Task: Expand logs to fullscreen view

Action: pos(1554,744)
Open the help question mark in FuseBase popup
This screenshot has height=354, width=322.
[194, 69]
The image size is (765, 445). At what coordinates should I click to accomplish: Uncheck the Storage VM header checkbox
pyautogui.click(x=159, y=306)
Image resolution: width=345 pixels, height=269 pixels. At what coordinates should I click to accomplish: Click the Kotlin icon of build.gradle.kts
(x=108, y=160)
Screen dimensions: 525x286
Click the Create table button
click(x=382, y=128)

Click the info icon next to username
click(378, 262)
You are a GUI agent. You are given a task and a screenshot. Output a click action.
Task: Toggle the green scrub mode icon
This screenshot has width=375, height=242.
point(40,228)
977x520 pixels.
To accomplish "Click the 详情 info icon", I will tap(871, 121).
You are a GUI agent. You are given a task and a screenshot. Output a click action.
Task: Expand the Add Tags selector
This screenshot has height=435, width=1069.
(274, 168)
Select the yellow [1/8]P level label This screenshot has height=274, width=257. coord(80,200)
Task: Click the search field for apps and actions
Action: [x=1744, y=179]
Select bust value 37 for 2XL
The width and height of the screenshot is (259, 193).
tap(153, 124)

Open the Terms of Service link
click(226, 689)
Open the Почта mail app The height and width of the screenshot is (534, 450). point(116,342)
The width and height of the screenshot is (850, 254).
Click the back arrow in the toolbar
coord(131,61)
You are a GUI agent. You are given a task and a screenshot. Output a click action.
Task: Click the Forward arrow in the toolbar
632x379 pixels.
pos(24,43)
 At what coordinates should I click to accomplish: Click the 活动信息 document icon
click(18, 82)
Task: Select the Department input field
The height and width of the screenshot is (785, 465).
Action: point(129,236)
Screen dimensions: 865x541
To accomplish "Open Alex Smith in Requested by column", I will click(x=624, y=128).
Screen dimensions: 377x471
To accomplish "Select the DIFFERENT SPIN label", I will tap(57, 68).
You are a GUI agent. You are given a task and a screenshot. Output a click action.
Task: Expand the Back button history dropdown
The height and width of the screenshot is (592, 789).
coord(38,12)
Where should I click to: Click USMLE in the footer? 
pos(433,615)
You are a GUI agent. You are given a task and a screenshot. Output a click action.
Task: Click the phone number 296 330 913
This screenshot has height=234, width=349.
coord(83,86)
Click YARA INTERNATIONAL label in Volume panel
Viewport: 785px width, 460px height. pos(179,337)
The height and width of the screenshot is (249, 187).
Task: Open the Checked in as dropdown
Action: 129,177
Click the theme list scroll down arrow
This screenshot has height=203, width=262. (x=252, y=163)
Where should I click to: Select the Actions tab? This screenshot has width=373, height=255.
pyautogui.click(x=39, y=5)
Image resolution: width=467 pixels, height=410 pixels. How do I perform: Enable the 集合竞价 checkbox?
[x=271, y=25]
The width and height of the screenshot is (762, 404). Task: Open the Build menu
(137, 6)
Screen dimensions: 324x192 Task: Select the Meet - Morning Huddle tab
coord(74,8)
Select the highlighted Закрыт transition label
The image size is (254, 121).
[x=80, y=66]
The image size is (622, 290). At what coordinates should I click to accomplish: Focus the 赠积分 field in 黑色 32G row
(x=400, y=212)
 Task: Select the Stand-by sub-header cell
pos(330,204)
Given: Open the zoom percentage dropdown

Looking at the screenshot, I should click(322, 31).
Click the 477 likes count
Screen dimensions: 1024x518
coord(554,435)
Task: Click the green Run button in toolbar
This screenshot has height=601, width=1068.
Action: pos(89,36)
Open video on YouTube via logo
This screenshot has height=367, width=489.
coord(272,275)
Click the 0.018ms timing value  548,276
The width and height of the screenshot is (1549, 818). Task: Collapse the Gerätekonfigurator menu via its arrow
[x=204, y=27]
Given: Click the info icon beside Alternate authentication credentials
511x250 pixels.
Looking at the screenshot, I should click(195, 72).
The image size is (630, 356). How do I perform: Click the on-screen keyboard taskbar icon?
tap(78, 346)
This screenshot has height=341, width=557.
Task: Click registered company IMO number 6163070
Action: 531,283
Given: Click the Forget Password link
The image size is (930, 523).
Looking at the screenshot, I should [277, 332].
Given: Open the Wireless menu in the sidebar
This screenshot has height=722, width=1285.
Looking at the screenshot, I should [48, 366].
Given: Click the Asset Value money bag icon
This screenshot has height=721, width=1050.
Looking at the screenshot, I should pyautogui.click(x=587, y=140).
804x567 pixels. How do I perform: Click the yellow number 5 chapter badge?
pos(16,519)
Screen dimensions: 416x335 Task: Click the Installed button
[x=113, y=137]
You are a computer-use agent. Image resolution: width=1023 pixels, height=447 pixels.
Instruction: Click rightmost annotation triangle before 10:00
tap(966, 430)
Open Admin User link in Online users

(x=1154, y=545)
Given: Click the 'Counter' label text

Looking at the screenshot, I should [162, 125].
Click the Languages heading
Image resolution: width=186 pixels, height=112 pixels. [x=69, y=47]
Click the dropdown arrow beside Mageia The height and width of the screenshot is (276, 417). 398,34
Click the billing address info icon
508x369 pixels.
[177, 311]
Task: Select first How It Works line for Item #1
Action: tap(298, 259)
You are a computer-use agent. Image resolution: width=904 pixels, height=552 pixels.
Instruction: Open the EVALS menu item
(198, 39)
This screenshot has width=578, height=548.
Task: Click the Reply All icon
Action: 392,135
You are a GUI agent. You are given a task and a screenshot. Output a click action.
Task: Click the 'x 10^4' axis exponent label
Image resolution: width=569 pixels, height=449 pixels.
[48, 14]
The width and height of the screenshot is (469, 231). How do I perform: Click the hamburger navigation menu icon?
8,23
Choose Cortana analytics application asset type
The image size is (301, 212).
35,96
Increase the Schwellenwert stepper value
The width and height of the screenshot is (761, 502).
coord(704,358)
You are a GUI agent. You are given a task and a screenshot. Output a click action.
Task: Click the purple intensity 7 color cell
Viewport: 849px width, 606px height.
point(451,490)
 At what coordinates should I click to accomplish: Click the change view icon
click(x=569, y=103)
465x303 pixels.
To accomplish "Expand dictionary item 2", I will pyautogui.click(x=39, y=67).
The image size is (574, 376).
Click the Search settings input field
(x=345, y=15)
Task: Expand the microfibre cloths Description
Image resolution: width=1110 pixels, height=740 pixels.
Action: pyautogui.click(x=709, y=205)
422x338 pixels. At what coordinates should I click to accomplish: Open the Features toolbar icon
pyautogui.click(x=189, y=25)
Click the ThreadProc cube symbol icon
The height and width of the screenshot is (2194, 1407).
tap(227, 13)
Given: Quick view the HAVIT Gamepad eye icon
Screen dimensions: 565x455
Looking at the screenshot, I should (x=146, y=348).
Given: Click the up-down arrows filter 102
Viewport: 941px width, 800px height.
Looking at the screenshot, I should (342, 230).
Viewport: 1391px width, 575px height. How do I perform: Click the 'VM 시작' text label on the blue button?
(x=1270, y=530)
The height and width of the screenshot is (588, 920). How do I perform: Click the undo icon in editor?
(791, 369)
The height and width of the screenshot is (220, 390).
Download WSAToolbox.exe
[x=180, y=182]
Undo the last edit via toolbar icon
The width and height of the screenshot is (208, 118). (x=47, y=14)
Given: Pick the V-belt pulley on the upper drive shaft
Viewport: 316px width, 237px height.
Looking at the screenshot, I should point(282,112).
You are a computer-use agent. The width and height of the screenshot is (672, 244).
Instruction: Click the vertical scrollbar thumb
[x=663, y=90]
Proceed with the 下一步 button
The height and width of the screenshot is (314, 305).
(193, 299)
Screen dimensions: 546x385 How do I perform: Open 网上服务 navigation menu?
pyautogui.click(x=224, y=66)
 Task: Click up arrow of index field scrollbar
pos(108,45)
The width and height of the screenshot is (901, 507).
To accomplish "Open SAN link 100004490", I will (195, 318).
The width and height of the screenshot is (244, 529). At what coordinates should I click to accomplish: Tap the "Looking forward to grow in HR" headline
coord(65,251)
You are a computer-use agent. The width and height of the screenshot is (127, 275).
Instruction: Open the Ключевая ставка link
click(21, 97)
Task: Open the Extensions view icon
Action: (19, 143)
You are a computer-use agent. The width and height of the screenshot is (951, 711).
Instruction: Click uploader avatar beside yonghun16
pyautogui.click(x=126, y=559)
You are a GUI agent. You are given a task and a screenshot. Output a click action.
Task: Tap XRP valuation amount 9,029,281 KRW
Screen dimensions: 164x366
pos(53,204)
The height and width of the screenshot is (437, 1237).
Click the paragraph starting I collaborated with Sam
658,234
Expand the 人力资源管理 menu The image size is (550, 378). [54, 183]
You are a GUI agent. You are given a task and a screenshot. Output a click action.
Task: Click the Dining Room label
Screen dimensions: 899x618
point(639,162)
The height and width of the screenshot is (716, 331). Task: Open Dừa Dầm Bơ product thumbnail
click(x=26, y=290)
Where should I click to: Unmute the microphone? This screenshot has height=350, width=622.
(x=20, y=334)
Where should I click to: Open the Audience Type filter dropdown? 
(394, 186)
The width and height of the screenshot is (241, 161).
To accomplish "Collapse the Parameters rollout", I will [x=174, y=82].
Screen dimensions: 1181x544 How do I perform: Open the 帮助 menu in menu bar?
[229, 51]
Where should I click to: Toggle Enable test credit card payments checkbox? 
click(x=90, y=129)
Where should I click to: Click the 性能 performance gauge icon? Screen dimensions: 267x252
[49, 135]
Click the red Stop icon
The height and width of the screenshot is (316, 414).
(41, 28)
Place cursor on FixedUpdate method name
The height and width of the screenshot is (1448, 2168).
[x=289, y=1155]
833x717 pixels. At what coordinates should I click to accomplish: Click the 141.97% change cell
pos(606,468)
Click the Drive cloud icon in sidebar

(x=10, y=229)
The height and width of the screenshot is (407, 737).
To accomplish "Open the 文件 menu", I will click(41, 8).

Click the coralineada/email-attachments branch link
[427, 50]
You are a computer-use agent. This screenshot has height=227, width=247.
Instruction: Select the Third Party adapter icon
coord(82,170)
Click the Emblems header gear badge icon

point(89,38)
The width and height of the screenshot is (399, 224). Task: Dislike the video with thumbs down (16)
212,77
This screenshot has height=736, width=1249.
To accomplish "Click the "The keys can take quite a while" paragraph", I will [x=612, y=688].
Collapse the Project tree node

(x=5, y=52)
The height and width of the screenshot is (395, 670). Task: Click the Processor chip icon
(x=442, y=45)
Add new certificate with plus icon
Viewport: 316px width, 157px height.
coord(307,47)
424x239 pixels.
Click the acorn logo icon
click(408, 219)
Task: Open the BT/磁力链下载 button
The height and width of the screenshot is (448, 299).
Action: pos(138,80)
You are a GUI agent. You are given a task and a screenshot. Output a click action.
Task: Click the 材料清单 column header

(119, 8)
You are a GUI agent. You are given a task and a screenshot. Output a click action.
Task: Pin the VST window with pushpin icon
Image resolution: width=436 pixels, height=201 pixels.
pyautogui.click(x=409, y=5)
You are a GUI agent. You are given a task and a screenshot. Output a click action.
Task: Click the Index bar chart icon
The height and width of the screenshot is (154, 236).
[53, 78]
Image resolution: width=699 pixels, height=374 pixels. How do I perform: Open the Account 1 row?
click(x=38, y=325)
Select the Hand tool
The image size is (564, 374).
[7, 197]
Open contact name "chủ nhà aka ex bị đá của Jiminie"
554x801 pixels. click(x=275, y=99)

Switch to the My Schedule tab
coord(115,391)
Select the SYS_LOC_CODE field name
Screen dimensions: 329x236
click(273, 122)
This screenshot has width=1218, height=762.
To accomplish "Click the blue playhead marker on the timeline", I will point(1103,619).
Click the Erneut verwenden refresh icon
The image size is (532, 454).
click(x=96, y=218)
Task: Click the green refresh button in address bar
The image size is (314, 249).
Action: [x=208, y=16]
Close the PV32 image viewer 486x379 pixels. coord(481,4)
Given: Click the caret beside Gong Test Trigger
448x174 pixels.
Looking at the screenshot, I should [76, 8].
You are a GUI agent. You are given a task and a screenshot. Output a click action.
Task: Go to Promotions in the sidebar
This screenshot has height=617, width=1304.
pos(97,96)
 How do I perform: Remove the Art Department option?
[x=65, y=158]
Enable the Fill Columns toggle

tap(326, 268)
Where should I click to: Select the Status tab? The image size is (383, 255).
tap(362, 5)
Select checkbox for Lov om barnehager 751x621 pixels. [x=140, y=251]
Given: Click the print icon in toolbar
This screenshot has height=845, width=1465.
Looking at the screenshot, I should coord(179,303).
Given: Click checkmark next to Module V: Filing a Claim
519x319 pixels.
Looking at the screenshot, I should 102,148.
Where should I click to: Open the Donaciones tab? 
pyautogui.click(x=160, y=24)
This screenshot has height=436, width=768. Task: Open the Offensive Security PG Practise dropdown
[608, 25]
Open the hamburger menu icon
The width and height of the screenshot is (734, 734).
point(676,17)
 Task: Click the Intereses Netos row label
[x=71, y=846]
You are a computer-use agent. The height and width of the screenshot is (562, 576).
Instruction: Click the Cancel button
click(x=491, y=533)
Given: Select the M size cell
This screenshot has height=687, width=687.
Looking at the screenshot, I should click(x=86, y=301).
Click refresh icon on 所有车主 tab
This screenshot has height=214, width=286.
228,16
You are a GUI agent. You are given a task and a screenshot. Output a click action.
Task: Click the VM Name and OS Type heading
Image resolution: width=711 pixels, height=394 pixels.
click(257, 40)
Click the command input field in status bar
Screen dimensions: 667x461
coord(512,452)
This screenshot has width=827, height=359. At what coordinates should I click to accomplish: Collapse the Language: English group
━━━━
● WORK REQUIRED: Set out every line of the records above, from the one containing "Image resolution: width=467" down to the one containing "(x=1154, y=545)", as a numbered list, leaving out blank lines. Include both of those end lines.

● CORRECT RESULT:
1. Image resolution: width=467 pixels, height=410 pixels. How do I perform: Enable the 集合竞价 checkbox?
2. [x=271, y=25]
3. The width and height of the screenshot is (762, 404). Task: Open the Build menu
4. (137, 6)
5. Screen dimensions: 324x192 Task: Select the Meet - Morning Huddle tab
6. coord(74,8)
7. Select the highlighted Закрыт transition label
8. The image size is (254, 121).
9. [x=80, y=66]
10. The image size is (622, 290). At what coordinates should I click to accomplish: Focus the 赠积分 field in 黑色 32G row
11. (x=400, y=212)
12.  Task: Select the Stand-by sub-header cell
13. pos(330,204)
14. Given: Open the zoom percentage dropdown
15. Looking at the screenshot, I should click(322, 31).
16. Click the 477 likes count
17. Screen dimensions: 1024x518
18. coord(554,435)
19. Task: Click the green Run button in toolbar
20. This screenshot has height=601, width=1068.
21. Action: pos(89,36)
22. Open video on YouTube via logo
23. This screenshot has height=367, width=489.
24. coord(272,275)
25. Click the 0.018ms timing value  548,276
26. The width and height of the screenshot is (1549, 818). Task: Collapse the Gerätekonfigurator menu via its arrow
27. [x=204, y=27]
28. Given: Click the info icon beside Alternate authentication credentials
29. 511x250 pixels.
30. Looking at the screenshot, I should click(195, 72).
31. The image size is (630, 356). How do I perform: Click the on-screen keyboard taskbar icon?
32. tap(78, 346)
33. This screenshot has height=341, width=557.
34. Task: Click registered company IMO number 6163070
35. Action: 531,283
36. Given: Click the Forget Password link
37. The image size is (930, 523).
38. Looking at the screenshot, I should [277, 332].
39. Given: Open the Wireless menu in the sidebar
40. This screenshot has height=722, width=1285.
41. Looking at the screenshot, I should [48, 366].
42. Given: Click the Asset Value money bag icon
43. This screenshot has height=721, width=1050.
44. Looking at the screenshot, I should pyautogui.click(x=587, y=140).
45. 804x567 pixels. How do I perform: Click the yellow number 5 chapter badge?
46. pos(16,519)
47. Screen dimensions: 416x335 Task: Click the Installed button
48. [x=113, y=137]
49. You are a computer-use agent. Image resolution: width=1023 pixels, height=447 pixels.
50. Instruction: Click rightmost annotation triangle before 10:00
51. tap(966, 430)
52. Open Admin User link in Online users
53. (x=1154, y=545)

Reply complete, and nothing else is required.